Arakoon, a battle hardened key-value DB

Arakoon LogoAt Open vStorage we just love Arakoon, our in-house developed key-value DB. It is always consistent and hence prefers to die instead of giving you wrong data. Thrust us, this is a good property if you are building a storage platform. It is also pretty fast, especially in a multi-datacenter topology. And above all, it is battle hardened over 7 years and it is now ROCK. SOLID.

We use Arakoon almost everywhere in Open vStorage. We use it to store the framework model, volume ownership and to keep track of the ALBA backend metadata. So it is time we tell you a bit more about that Arakoon beast. Arakoon is developed by the Open vStorage team and the core has been made available as open-source project on GitHub. It is already battle proven in several of the Open vStorage solutions and projects by technology leaders such as Western Digital and iQIYI, a subsidiary of Baidu.

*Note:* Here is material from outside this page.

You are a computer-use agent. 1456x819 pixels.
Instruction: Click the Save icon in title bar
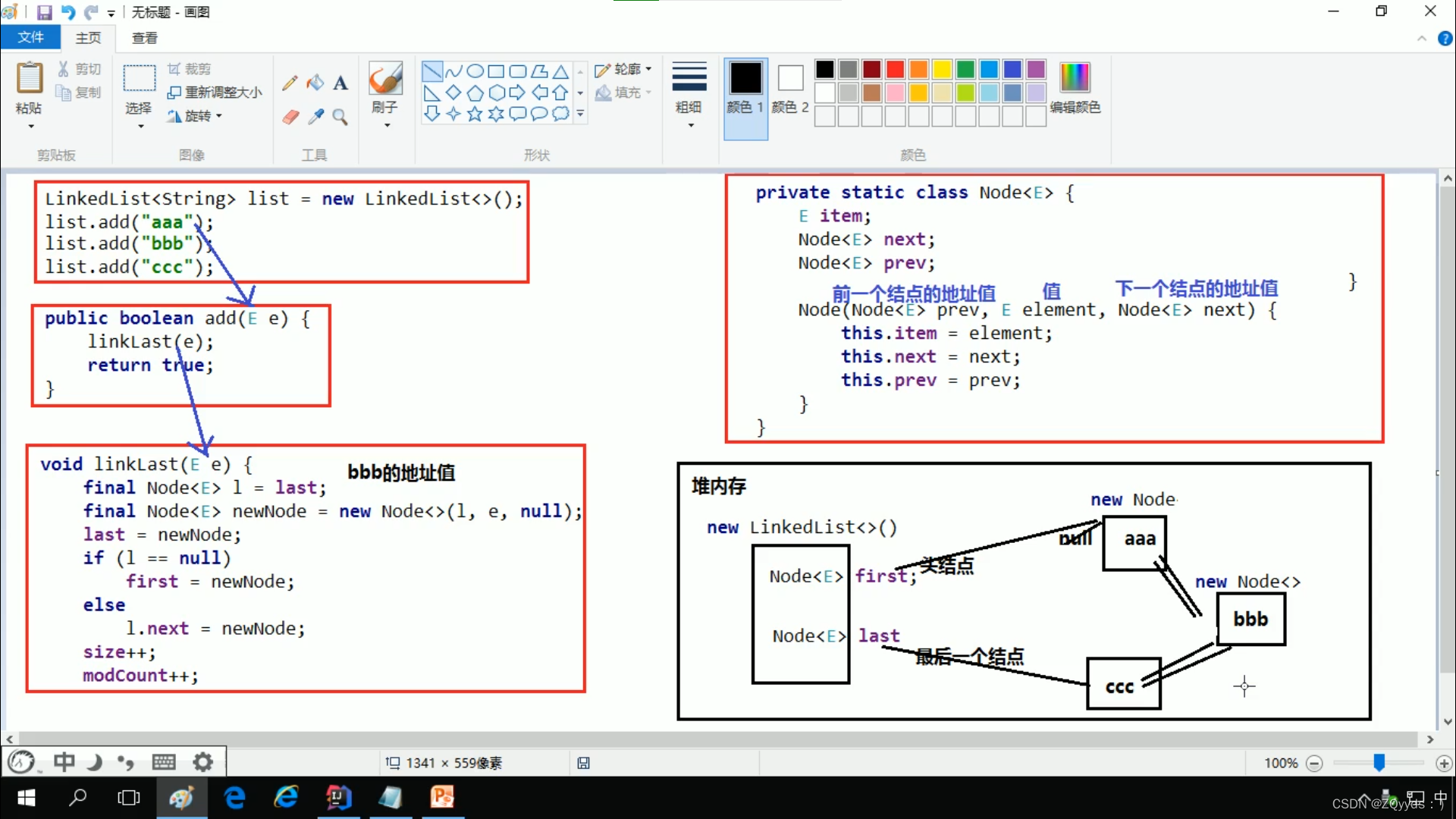point(44,12)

Arakoon aims to be easy to understand and use, whilst at the same time taking the following features into consideration:

  • Consistency: The system as a whole needs to provide a consistent view on the distributed state. This stems from the experience that eventual consistency is too heavy a burden for a user application to manage. A simple example is the retrieval of the value for a key where you might receive none, one or multiple values depending on the weather conditions. The next question is always: Why don’t I a get a result? Is it because there is no value, or merely because I currently cannot retrieve it?
  • Conditional and Atomic Updates: We don’t need full blown transactions (would be nice to have though), but we do need updates that abort if the state is not what we expect it to be. So at least an atomic conditional update and an atomic multi-update are needed.
  • Robustness: The system must be able to cope with the failure of individual components, without concessions to consistency. However, whenever consistency can no longer be guaranteed, updates must simply fail.
  • Locality Control: When we deploy a system over 2 datacenters, we want guarantees that the entire state is indeed present in both datacenters. This is something we could not get from distributed hash tables using consistent hashing.
  • Healing & Recovery: Whenever a component dies and is subsequently revived or replaced, the system must be able to guide that component towards a situation where that node again fully participates. If this cannot be done fully automatically, then human intervention should be trivial.
  • Explicit Failure: Whenever there is something wrong, failure should propagate quite quickly.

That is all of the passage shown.